“Hell is unfair” (part 8 of What Are Our Listeners Thinking?!)

Heaven-and-Hell

This is my last installment of allowing Linda Mercadante’s research to help us understand what many of our listeners are thinking while they listen to our sermons. The research comes from her book, Belief Without Borders: Inside the Minds of the Spiritual but not Religious. I have benefited from her interviews of SBNR and hope you have too. We tend to think that our listeners are immune from such thinking, but it’s in the air we breathe. We’re all affected by such thinking and the Church is moving, sometimes slowly and sometimes rapidly, toward such thinking. Biblical preaching is one way to keep the Church of Christ on course.

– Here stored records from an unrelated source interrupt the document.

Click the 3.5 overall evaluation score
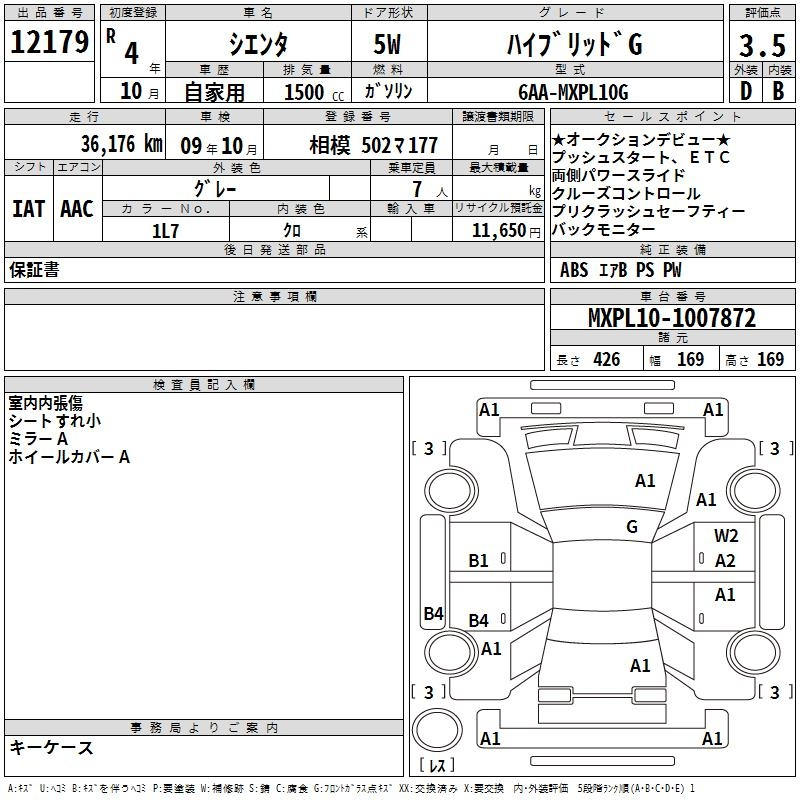This screenshot has height=800, width=800. click(x=761, y=45)
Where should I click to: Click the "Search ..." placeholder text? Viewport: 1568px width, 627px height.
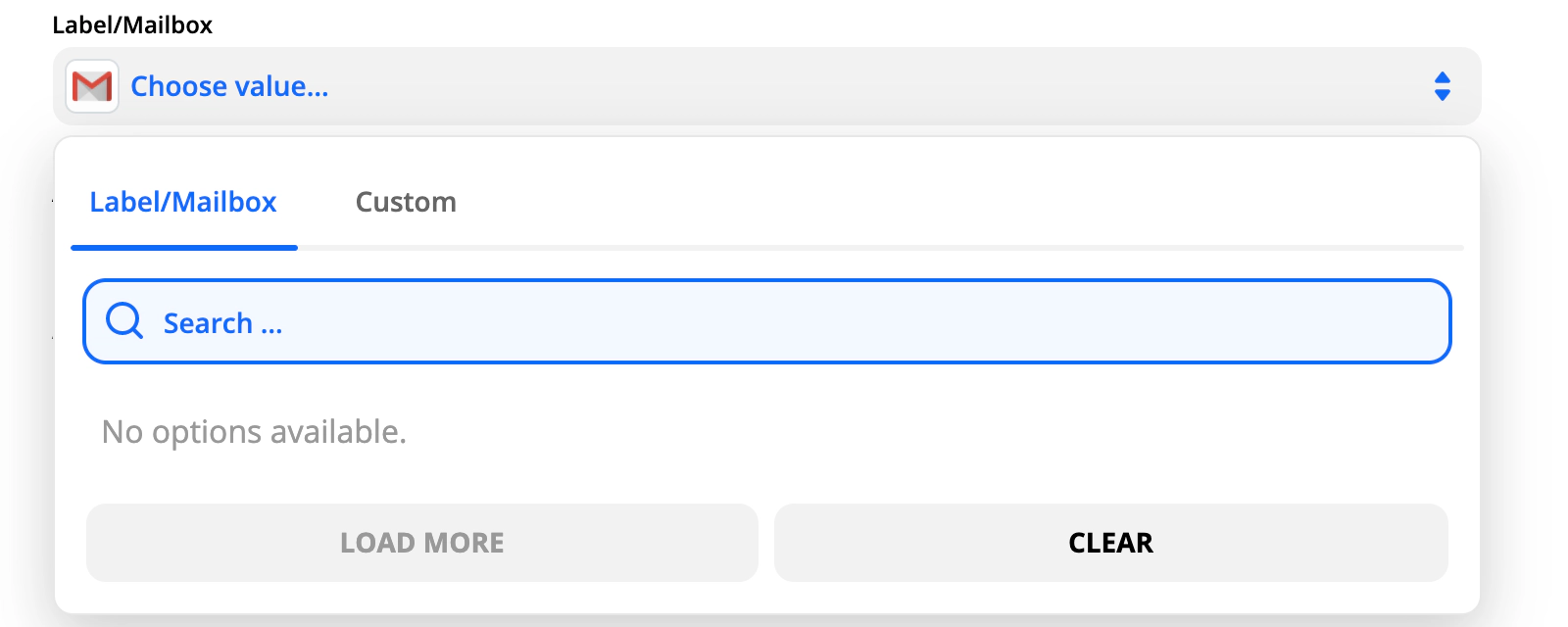pyautogui.click(x=222, y=323)
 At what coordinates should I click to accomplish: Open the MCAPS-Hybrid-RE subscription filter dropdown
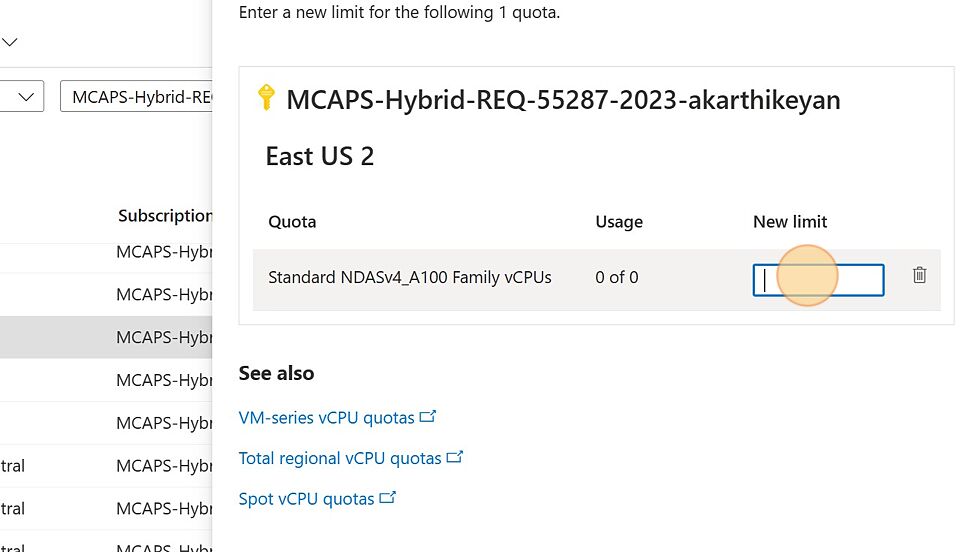pyautogui.click(x=136, y=96)
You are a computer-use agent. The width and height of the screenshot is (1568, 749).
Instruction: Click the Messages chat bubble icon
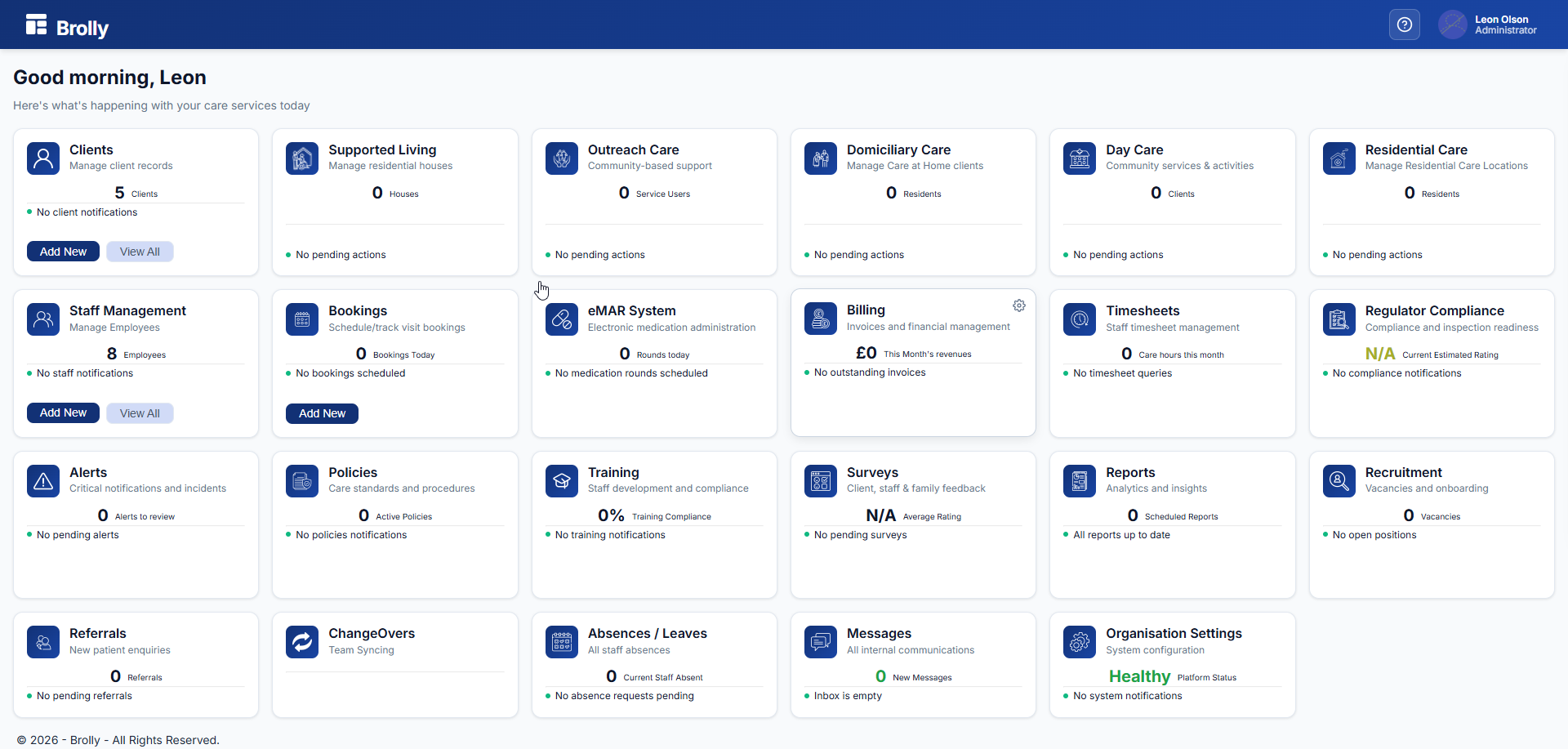click(821, 642)
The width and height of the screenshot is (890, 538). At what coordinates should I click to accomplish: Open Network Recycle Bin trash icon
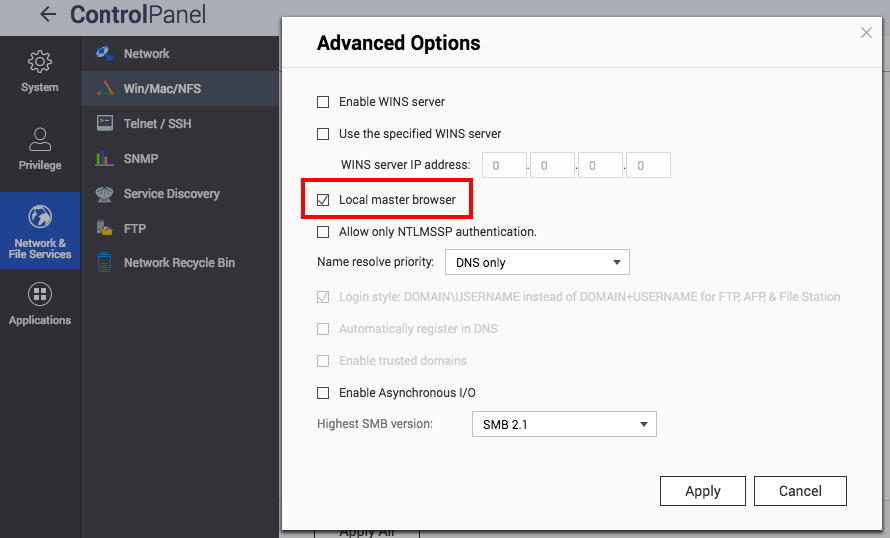[x=104, y=262]
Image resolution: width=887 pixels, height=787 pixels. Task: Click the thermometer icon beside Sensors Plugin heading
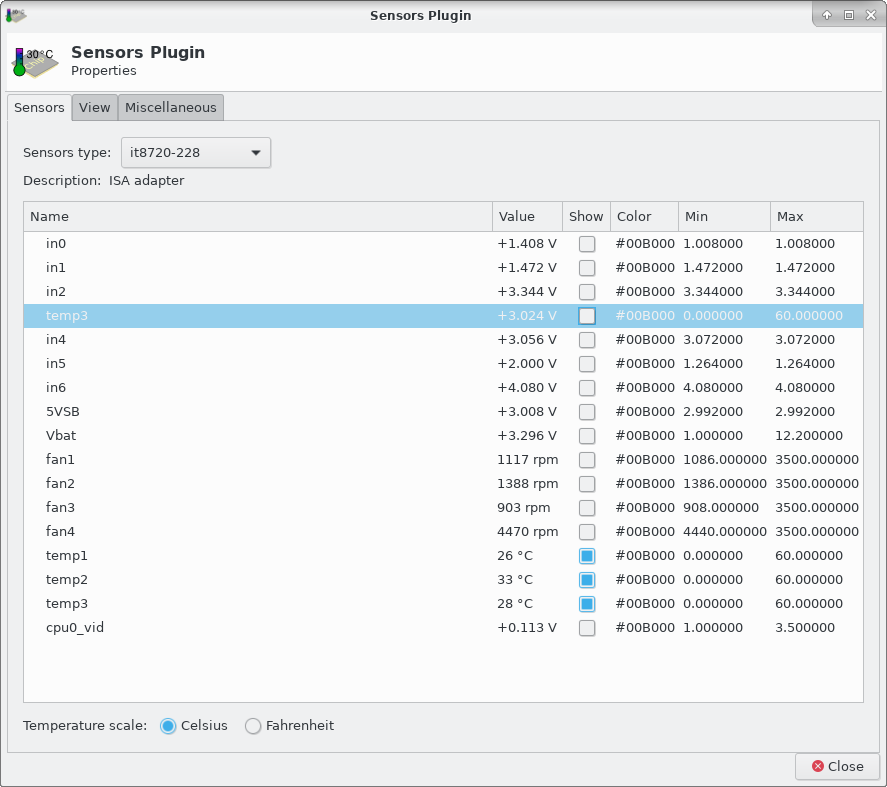tap(34, 62)
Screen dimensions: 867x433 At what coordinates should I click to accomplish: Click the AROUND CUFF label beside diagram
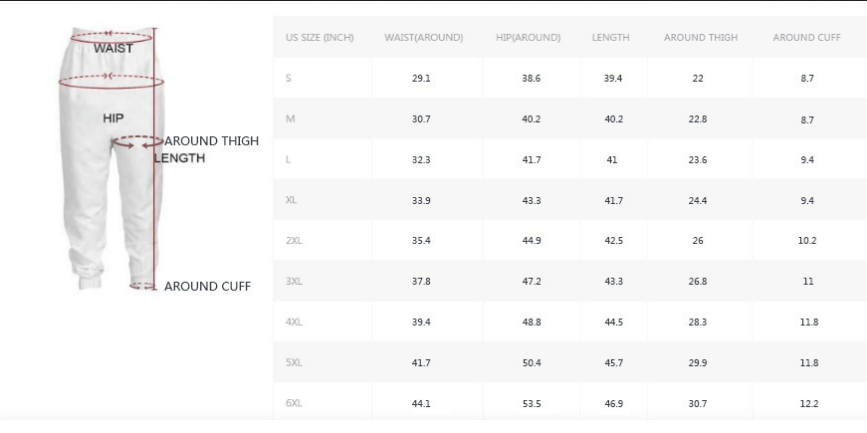point(207,286)
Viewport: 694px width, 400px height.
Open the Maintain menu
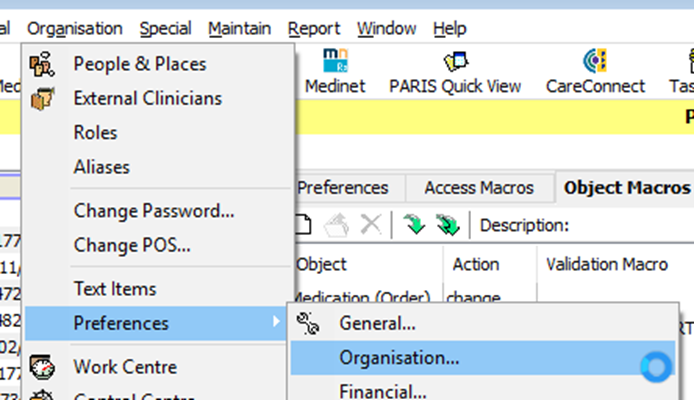(x=239, y=29)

The final area we’re highlighting is the flat out rejection of a literal heaven and hell. Mercandante writes:

“They outright rejected the idea of a static heaven and a torturous hell. Most also rejected any kind of ‘winnowing’ process where some would go to a better place and some to a worse one” (p. 195).

Or…

“Guiding their judgments, again, were factors like the American ethos of ‘fair-play’ and equality, as well as the therapeutic ethos….a number felt that believing in heaven and hell, or in any kind of afterlife, was immature, childish, selfish, and/or a vestige of a superstitious past. Several felt almost ‘honor bound’ to reject such seemingly unpopular or unscientific views” (p. 196).

Or this direct quote: “‘I never believe that you have to make people behave because they think they will burn in hell if they don’t. That’s threatening them to behave, which is negative reinforcement, which I don’t ever think is good.” (p. 198).

There you have it. As you know, if you preach the Bible from cover to cover, eventually you will butt heads with such thinking. We cannot change their minds unless God graciously opens their eyes. However, we can kindly let some of our listeners know that we know they struggle with this teaching. We can be the best amateur, expository apologists we can be (seems to me I’ve read about a book with such a title, but can’t remember for sure).

Even our mention of such an intellectual/spiritual struggle helps our faith-families realize the fight we’re in for God’s reality in a world that champions human fantasy.

Preach well for the sake of His reputation in the Church and in Christ Jesus (Ephesians 3:21).